Auguste stinks. It’s time for a bath, which he tolerates, looking at us miserably as if to say “How can you torture me like this? I thought you loved me?” Then, when we lift him out of the tub, he goes crazy, rushing back and forth, biting his towel and shaking it, and dragging it around the house as fast as he can. He then trots into the bathroom and lies down because he LOVES the hair dryer, and practically purs like a cat when we dry him off. He’s a nut. A stinky one right now.

When we bought him, his breeder asked if we knew anything about dachshunds. I’d already had one (though it was a mixed breed), so I knew that their backs were fragile and they should be carried down stairs and not let on furniture because jumping down from a high sofa or bed would eventually strain their backs and shoulders. But did I know they had a stronger odor than other dogs? That, I admitted, I did not. I’d never really noticed! But this is what the breeder said – “Many people give up their dachshunds because of their odor – and because they are headstrong, stubborn, and hard to train.”  I asked what could be done, and he said, “don’t bathe them too often, use very mild soap, and take them to the groomer twice a year. As for training, if you find something that works with a dachshund, publish it in a scientific journal.”

Not reassuring – but I’d never really thought of if before, In fact, Auguste was one of our easiest dogs to house train. He was house trained almost right away – but I think most of it was because he grew up with an already well trained older dog. Rusty, our Lab, would sigh and look pained whenever he did anything wrong. She was also a “rub it in” personality, and would prance up to us after Auguste was scolded and give us her best “I’m a perfect angel” act so that we’d pet her, while Auguste looked on and sulked.

Auguste was a smelly little dog, but it was mostly because he’s so low to the ground he gets into everything, so I was always washing him off. He hated it. I washed Rusty off too, but you can’t use any kind of soap on a Lab – it strips their coats natural oils and they end up smelling awful; Never wash a Lab! Just rinse with water. Usually this gets everything off. German Shepherds are the same – in fact, I’d say the less dogs are washed, the better they smell. Exceptions to this are the non shedding breeds and curly coated dogs, whose fine, fluffy hair traps all sorts of dirt and gunk and needs frequent grooming.

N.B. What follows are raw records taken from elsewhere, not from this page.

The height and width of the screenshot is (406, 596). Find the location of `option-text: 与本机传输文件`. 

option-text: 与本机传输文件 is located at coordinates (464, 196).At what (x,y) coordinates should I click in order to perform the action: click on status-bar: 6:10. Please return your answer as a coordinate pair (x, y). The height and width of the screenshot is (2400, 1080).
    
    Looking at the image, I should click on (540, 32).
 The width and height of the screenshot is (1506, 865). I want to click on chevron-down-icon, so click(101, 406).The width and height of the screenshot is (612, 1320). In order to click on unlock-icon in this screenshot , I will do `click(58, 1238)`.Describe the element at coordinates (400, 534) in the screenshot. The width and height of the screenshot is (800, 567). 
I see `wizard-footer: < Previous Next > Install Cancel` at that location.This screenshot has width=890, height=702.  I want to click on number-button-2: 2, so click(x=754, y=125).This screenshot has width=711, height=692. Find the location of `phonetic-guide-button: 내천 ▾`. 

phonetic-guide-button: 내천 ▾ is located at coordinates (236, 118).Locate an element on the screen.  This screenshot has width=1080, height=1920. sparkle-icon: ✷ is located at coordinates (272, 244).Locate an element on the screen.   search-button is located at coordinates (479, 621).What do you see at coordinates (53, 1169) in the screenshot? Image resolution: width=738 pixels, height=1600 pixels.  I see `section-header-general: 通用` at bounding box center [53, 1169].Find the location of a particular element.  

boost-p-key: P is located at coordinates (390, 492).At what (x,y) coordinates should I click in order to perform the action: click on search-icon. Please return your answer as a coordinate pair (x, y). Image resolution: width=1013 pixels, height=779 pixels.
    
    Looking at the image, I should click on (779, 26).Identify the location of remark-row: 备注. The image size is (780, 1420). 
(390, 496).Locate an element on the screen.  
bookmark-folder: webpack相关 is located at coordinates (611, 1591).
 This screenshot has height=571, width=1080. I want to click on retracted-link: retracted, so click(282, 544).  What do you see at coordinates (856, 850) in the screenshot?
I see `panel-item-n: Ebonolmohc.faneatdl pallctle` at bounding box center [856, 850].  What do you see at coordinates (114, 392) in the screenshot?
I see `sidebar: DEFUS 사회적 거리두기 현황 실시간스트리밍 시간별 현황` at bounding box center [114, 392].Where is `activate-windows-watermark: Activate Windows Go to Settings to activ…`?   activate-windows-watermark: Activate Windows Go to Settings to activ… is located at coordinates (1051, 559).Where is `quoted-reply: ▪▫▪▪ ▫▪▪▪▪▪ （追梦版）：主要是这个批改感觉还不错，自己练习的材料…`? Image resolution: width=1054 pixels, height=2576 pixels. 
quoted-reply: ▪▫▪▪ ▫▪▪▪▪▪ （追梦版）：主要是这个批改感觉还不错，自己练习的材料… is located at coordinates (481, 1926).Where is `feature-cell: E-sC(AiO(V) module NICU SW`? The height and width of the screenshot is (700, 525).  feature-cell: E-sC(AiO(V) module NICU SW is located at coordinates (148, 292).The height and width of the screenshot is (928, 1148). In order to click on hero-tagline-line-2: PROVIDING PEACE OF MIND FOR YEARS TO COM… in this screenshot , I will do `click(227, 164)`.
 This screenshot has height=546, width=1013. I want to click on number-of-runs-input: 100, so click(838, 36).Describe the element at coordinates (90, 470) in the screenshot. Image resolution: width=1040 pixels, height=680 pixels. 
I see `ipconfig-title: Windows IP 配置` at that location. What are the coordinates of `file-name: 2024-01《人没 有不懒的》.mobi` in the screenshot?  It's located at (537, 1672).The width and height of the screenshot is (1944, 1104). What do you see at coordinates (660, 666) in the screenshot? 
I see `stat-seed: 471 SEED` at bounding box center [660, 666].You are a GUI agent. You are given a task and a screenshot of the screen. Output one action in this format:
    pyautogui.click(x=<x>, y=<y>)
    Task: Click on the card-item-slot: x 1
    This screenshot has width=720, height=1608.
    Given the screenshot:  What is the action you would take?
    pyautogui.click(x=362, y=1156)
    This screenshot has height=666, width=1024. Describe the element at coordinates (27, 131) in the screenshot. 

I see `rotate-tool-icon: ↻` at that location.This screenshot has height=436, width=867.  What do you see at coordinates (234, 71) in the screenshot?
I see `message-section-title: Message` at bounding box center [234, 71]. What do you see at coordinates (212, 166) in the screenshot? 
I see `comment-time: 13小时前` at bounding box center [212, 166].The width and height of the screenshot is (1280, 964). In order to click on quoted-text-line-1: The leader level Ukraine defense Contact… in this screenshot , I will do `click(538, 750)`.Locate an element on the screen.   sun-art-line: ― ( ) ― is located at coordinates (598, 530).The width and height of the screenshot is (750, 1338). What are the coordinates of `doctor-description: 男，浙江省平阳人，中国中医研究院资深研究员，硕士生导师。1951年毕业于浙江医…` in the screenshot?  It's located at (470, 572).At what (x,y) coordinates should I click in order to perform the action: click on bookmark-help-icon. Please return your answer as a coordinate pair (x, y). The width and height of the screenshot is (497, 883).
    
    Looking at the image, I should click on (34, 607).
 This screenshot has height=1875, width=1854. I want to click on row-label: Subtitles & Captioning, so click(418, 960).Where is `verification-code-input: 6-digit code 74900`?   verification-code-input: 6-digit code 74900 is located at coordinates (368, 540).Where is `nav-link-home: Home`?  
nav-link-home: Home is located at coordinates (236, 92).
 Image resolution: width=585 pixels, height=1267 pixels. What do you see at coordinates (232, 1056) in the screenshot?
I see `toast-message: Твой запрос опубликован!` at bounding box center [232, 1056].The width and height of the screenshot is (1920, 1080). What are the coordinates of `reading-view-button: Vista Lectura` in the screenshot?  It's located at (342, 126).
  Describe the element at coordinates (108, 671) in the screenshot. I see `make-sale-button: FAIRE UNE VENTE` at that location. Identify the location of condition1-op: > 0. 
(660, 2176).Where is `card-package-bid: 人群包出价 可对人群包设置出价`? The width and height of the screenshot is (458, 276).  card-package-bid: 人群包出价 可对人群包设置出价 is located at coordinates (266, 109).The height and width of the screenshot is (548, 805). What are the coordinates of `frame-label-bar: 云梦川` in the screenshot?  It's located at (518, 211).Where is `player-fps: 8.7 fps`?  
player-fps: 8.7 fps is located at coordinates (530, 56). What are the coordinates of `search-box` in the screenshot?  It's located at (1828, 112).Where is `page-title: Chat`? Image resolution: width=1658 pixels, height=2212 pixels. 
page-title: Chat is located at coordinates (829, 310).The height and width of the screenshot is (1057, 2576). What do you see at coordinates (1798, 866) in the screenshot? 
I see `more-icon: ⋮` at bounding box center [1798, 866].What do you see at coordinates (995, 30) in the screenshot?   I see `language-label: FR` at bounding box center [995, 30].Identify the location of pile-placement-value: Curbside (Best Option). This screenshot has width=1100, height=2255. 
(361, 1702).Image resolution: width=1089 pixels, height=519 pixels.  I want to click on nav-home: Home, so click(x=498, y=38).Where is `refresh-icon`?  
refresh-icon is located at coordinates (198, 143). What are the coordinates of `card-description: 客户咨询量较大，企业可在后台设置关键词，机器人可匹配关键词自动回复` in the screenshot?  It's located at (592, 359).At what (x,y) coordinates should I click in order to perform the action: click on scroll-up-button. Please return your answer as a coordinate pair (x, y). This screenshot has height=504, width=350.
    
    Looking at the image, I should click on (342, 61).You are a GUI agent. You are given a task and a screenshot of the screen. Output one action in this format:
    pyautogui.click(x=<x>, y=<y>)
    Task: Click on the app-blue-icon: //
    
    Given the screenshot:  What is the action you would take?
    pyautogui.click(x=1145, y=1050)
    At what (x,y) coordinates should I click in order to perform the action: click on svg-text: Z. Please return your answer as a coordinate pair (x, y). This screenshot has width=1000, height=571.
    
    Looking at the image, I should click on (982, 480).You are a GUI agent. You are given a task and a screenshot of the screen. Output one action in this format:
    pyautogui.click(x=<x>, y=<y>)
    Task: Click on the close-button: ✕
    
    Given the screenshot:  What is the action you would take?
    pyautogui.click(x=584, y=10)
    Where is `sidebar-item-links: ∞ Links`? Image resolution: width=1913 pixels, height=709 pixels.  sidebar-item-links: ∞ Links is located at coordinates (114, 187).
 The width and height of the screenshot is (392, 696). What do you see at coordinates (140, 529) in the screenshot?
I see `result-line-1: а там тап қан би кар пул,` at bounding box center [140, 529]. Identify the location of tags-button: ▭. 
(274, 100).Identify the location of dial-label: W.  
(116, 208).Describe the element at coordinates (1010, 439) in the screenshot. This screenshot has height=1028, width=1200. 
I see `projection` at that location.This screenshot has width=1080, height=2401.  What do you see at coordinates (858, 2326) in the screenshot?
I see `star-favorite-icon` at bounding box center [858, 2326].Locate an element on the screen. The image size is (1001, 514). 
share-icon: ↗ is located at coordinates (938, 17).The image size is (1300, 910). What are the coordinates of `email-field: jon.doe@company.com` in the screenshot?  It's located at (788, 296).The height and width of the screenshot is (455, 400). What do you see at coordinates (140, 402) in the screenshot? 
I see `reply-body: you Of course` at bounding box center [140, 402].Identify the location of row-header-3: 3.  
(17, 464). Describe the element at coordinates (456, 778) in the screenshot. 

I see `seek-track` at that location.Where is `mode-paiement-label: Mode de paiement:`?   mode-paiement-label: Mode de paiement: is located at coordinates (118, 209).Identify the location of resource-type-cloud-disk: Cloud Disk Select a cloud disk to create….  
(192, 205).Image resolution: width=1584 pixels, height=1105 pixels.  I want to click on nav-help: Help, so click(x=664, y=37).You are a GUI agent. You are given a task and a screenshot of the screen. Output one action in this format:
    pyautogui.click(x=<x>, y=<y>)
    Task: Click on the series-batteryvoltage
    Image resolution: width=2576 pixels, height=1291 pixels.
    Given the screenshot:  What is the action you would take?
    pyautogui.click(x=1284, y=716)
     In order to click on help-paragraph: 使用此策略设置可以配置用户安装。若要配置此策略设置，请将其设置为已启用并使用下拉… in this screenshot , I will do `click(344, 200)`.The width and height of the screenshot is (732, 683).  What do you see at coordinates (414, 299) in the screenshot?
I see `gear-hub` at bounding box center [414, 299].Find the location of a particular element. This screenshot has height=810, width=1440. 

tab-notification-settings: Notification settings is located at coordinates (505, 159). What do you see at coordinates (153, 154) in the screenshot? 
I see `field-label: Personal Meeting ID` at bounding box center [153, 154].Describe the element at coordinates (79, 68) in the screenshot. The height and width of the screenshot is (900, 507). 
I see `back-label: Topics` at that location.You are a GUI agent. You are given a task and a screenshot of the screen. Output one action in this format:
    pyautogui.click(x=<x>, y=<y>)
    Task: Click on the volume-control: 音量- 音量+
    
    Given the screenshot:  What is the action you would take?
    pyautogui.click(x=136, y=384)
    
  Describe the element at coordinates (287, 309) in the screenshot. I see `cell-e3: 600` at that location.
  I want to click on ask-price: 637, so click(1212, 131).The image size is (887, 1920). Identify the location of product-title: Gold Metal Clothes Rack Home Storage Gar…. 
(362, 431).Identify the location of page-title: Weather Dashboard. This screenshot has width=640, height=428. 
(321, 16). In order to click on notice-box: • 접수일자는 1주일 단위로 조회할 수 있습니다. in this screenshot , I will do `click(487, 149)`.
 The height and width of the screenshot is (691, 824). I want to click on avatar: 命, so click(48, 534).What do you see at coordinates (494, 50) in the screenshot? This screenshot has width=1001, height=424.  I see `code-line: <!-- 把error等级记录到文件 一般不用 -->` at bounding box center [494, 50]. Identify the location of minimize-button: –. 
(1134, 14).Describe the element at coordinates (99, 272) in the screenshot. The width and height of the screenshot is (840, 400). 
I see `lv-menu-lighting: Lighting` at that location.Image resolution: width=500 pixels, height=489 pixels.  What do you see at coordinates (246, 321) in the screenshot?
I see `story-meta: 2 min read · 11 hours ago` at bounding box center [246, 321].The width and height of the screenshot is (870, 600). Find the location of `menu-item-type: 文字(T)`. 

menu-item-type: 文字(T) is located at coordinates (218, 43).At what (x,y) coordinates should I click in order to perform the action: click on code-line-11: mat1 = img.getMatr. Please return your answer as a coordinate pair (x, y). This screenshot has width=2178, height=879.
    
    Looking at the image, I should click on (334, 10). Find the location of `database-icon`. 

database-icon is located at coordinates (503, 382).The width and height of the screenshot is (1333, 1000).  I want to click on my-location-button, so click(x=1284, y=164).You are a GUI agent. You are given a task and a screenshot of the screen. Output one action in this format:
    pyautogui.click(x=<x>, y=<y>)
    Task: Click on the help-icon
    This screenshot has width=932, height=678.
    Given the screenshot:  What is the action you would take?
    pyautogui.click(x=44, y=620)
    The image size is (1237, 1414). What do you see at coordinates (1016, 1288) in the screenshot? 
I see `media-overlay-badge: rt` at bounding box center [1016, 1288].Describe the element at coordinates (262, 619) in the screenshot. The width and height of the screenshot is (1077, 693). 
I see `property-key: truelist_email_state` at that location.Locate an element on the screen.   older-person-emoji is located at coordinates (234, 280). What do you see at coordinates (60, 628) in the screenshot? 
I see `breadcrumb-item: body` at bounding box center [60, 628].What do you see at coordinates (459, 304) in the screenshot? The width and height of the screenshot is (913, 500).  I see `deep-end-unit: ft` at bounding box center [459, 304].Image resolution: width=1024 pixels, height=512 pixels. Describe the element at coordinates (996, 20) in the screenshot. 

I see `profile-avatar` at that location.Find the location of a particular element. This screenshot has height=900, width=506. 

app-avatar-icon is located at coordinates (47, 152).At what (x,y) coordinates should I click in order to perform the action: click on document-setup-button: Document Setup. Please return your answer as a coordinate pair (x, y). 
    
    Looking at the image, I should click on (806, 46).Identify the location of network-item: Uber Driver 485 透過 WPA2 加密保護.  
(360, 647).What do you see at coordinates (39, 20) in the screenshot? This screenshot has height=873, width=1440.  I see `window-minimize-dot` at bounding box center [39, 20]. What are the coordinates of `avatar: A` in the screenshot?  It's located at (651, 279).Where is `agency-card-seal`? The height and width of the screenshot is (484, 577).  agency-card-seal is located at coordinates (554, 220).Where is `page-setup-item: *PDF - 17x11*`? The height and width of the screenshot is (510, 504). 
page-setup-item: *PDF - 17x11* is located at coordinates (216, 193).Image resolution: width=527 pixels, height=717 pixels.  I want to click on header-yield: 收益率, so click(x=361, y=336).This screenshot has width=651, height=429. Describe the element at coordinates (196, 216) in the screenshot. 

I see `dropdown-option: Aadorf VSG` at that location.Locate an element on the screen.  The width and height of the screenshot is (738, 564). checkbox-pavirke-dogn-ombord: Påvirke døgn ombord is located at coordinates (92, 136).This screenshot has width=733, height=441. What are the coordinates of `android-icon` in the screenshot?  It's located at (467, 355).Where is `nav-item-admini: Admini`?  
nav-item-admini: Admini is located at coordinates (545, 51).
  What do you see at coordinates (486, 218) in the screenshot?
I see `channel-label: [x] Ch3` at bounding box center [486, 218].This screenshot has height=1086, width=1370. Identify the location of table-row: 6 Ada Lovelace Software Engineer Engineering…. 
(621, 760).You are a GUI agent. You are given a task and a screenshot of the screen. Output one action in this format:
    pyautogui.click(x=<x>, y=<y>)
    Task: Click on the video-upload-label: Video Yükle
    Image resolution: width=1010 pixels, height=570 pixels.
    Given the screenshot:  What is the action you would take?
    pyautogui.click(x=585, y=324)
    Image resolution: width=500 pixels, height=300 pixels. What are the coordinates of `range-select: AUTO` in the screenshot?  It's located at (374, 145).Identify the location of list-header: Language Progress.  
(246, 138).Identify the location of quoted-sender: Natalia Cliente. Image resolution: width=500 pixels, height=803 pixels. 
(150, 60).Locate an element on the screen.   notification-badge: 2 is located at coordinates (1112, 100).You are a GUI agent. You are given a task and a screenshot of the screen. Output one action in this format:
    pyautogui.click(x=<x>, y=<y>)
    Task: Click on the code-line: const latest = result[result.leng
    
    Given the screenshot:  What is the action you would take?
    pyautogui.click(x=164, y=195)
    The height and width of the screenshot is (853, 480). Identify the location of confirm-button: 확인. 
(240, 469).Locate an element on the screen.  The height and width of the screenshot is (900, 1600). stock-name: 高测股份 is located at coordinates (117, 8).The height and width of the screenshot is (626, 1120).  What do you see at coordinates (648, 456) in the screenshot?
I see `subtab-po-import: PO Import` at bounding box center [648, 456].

Otherwise, for shepherds, Labs, and dachshunds, a good rinse every week with clean water (just a shower will do!) and a good brushing after keeps their coats clean, shiny, and smelling pleasant. (I won’t pretend Auguste ever smells wonderful, but I love him anyway.) He’s not that bad – but right now he’s hiding out on the balcony because I told him it was time for his bath – and he knows that word!